0%

# Problem 352

Blood tests

Each one of the 25 sheep in a flock must be tested for a rare virus, known to affect 2% of the sheep population. An accurate and extremely sensitive PCR test exists for blood samples, producing a clear positive / negative result, but it is very time-consuming and expensive.

Because of the high cost, the vet-in-charge suggests that instead of performing 25 separate tests, the following procedure can be used instead:

The sheep are split into 5 groups of 5 sheep in each group. For each group, the 5 samples are mixed together and a single test is performed. Then,

• If the result is negative, all the sheep in that group are deemed to be virus-free.
• If the result is positive, 5 additional tests will be performed (a separate test for each animal) to determine the affected individual(s).

Since the probability of infection for any specific animal is only 0.02, the first test (on the pooled samples) for each group will be:

• Negative (and no more tests needed) with probability 0.985 = 0.9039207968.
• Positive (5 additional tests needed) with probability 1 - 0.9039207968 = 0.0960792032.

Thus, the expected number of tests for each group is 1 + 0.0960792032 × 5 = 1.480396016.
Consequently, all 5 groups can be screened using an average of only 1.480396016 × 5 = 7.40198008 tests, which represents a huge saving of more than 70% !

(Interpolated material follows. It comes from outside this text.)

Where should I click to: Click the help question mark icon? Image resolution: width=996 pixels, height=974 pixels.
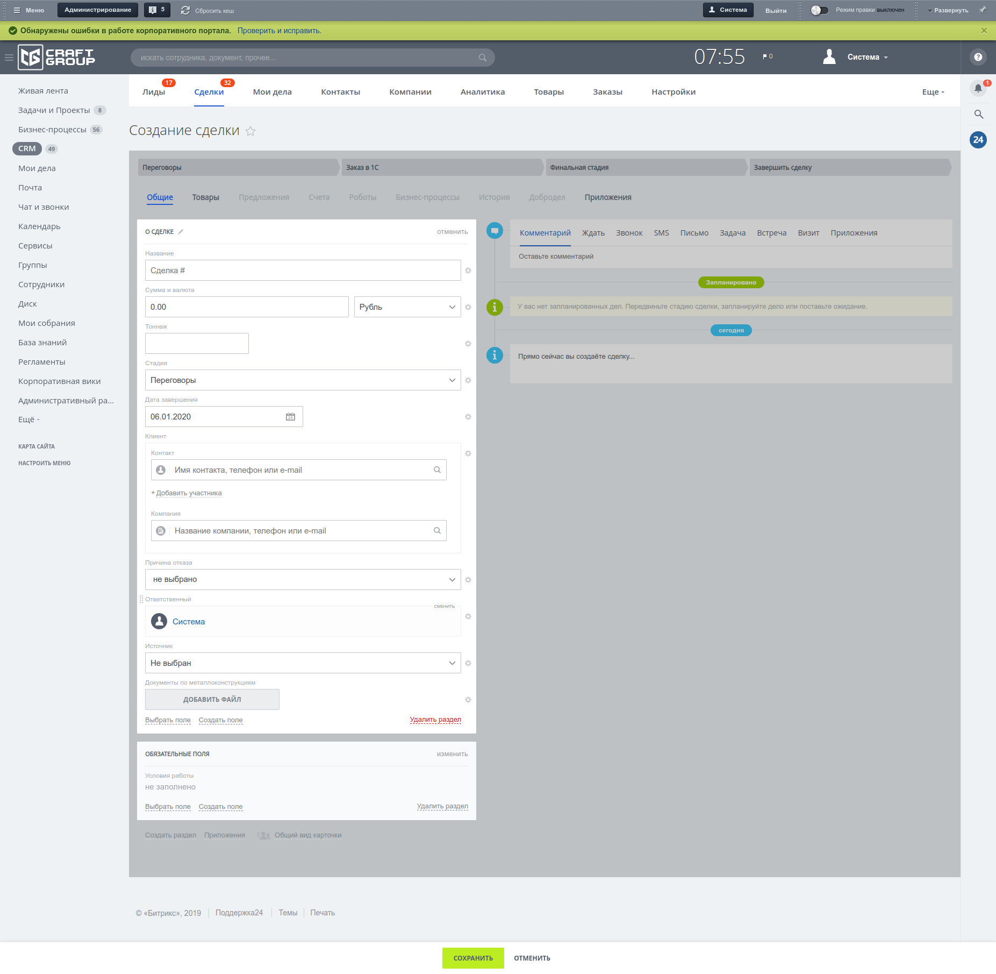(978, 57)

Although the scheme we have just described seems to be very efficient, it can still be improved considerably (always assuming that the test is sufficiently sensitive and that there are no adverse effects caused by mixing different samples). E.g.:

• We may start by running a test on a mixture of all the 25 samples. It can be verified that in about 60.35% of the cases this test will be negative, thus no more tests will be needed. Further testing will only be required for the remaining 39.65% of the cases.
• If we know that at least one animal in a group of 5 is infected and the first 4 individual tests come out negative, there is no need to run a test on the fifth animal (we know that it must be infected).
• We can try a different number of groups / different number of animals in each group, adjusting those numbers at each level so that the total expected number of tests will be minimised.

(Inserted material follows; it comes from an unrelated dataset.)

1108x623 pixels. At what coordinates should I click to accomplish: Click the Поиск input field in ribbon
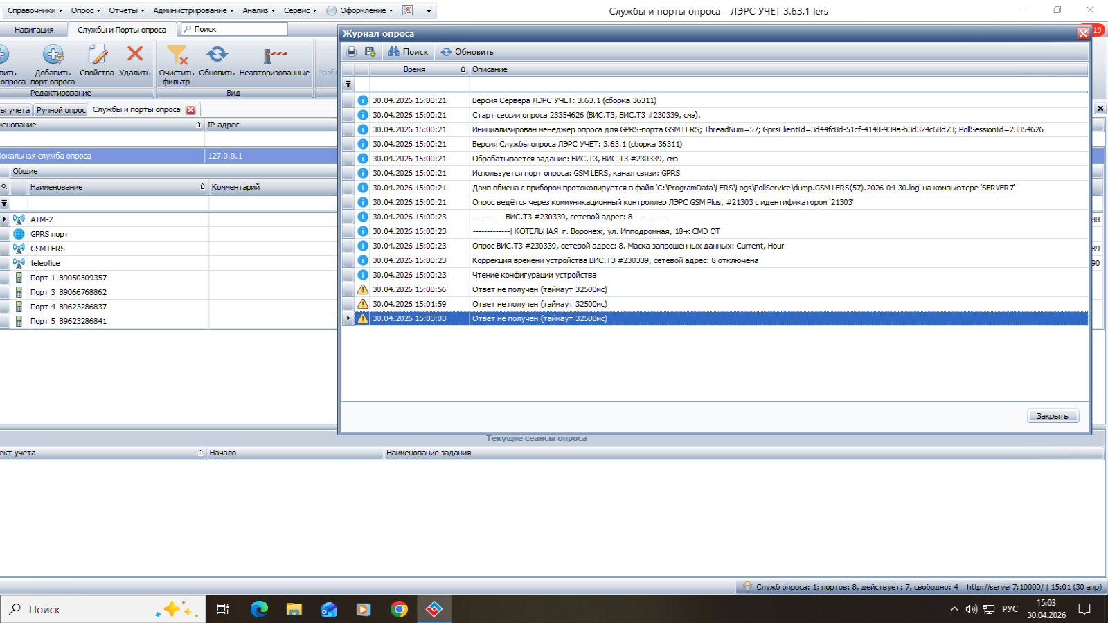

To simplify the very wide range of possibilities, there is one restriction we place when devising the most cost-efficient testing scheme: whenever we start with a mixed sample, all the sheep contributing to that sample must be fully screened (i.e. a verdict of infected / virus-free must be reached for all of them) before we start examining any other animals.

For the current example, it turns out that the most cost-efficient testing scheme (we’ll call it the optimal strategy) requires an average of just 4.155452 tests!

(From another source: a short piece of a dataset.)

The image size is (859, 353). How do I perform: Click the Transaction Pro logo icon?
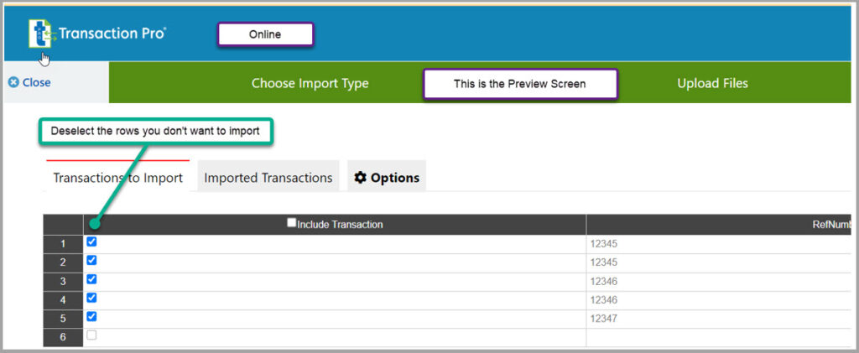39,34
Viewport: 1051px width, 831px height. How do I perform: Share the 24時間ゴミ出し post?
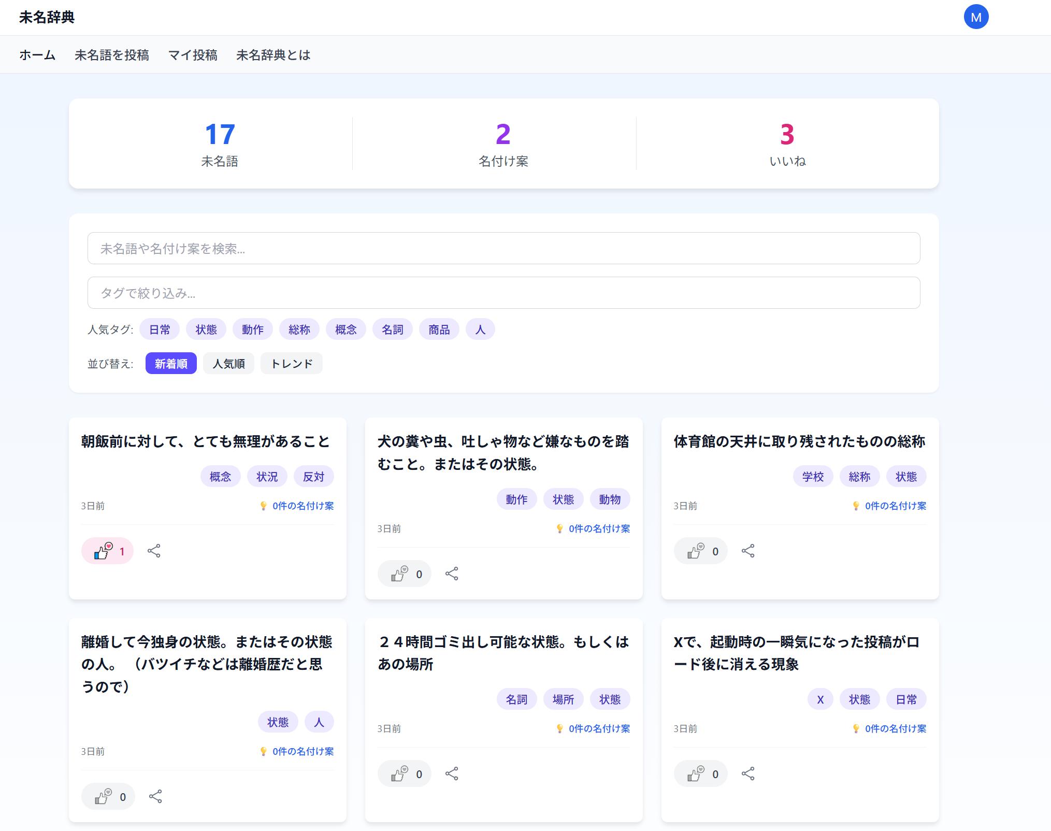click(x=452, y=773)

Using the optimal strategy, let T(s,p) represent the average number of tests needed to screen a flock of s sheep for a virus having probability p to be present in any individual.
Thus, rounded to six decimal places, T(25, 0.02) = 4.155452 and T(25, 0.10) = 12.702124.

Find ΣT(10000, p) for p=0.01, 0.02, 0.03, … 0.50.

• 如果结果呈阴性，这一组中所有的羊一定都没有感染病毒。
• 如果结果呈阳性，再进行5次检测（每只羊一次）以确认被感染的个体。

• 有0.985 = 0.9039207968的概率为阴性（不需要再进行检测）。
• 有1 - 0.9039207968 = 0.0960792032的概率为阳性（需要再进行5次检测）。

• 我们可以在一开始先混合所有25份血液样品进行一次检测。可以验证，在大约60.35%的情况下，检测结果会是阴性，因此不需要再进行更多的检测。只有在剩下的39.65%的情况下需要进一步检测。
• 如果我们知道在一组5只羊中至少有一只感染了病毒，而前4只的检测结果均为阴性，那么就不需要对第五只羊进行检测（我们知道它一定被感染了）。
• 我们可以尝试其它的组数或每组的羊数，通过调整这些数目使得期望总检测数最小。